> **What is needed**
Every line of the entries below from the one containing "Click the header trophy icon in the banner" to the one containing "1456x819 pixels.", both ends included, must be written out exactly. No other line belongs in the answer.

> **Available data**
◆ ◆ ◆ ◆ ◆ ◆ ◆
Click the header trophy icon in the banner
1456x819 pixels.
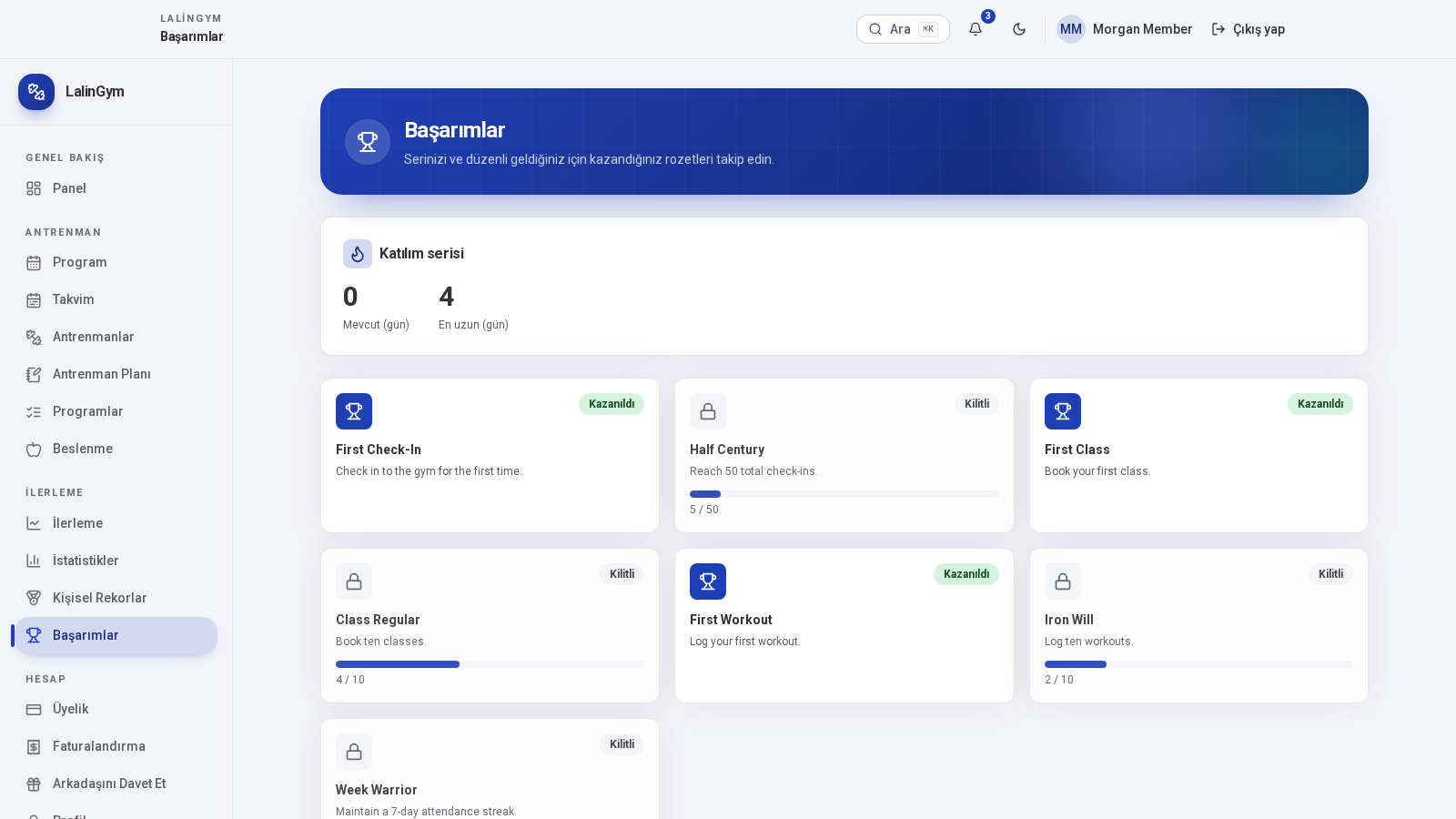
◆ ◆ ◆ ◆ ◆ ◆ ◆
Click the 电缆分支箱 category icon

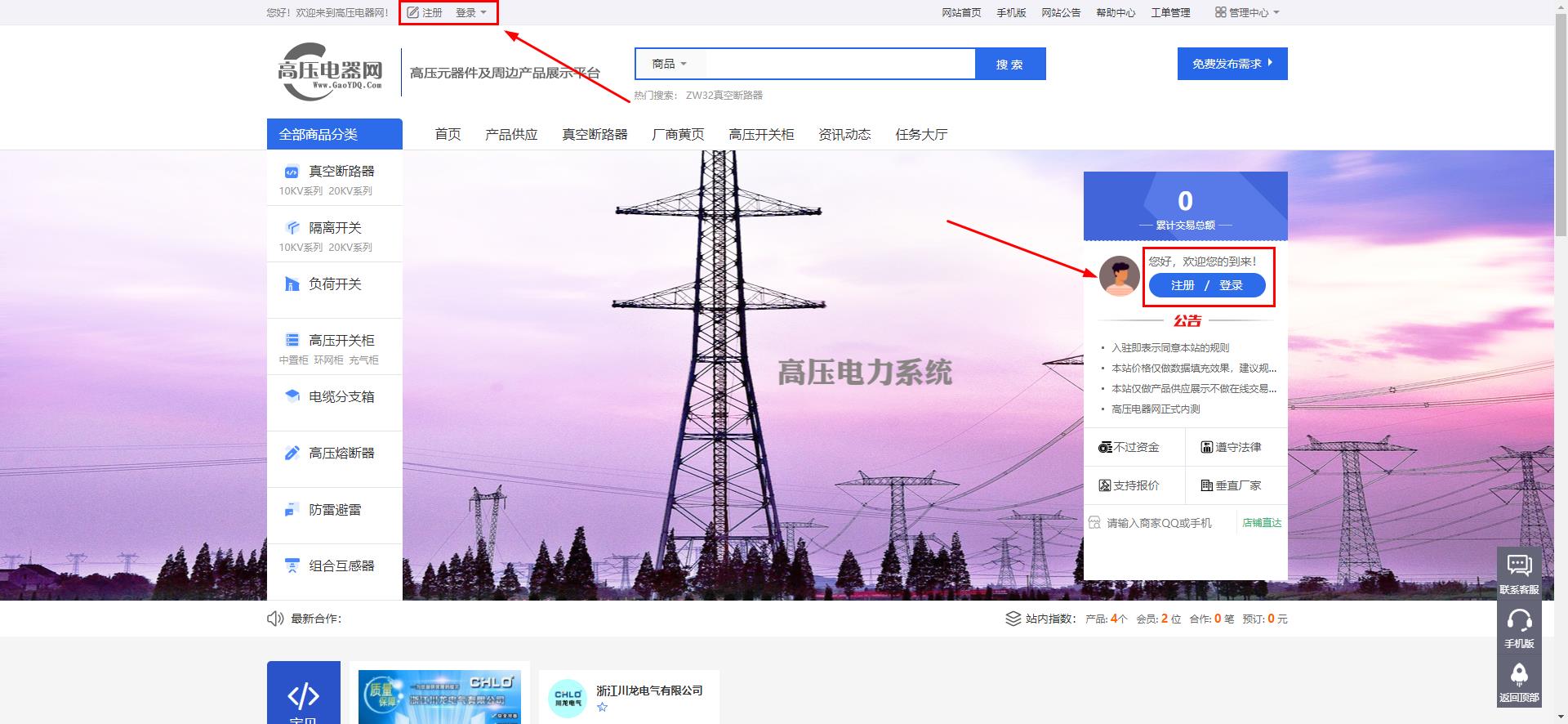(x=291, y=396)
◆ ◆ ◆ ◆ ◆ ◆ ◆
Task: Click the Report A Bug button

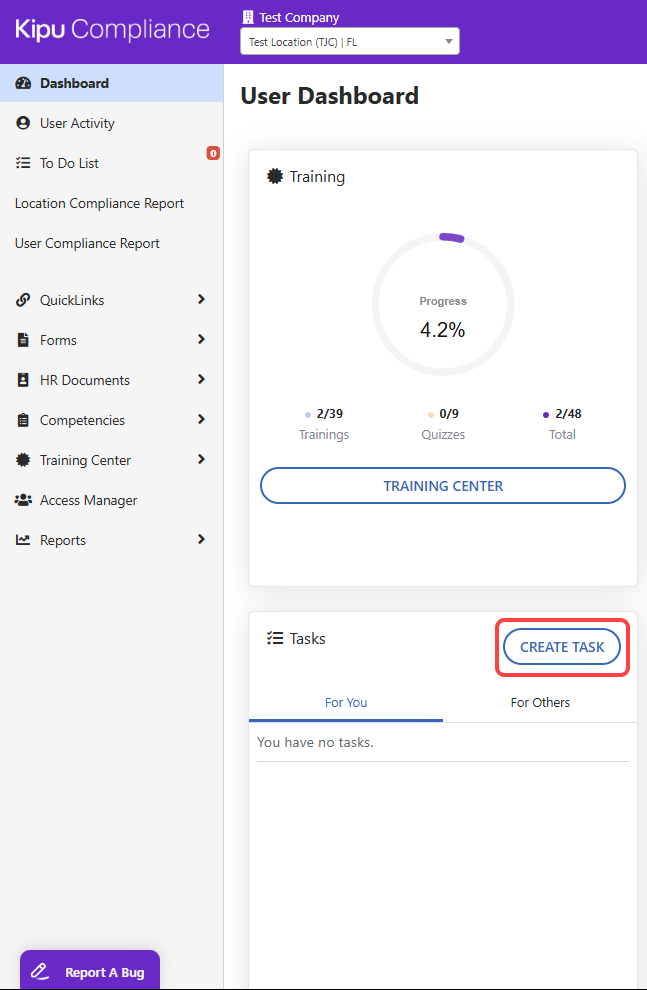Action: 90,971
◆ ◆ ◆ ◆ ◆ ◆ ◆
> **Result for this task**
Click the header trophy icon in the banner
1456x819 pixels.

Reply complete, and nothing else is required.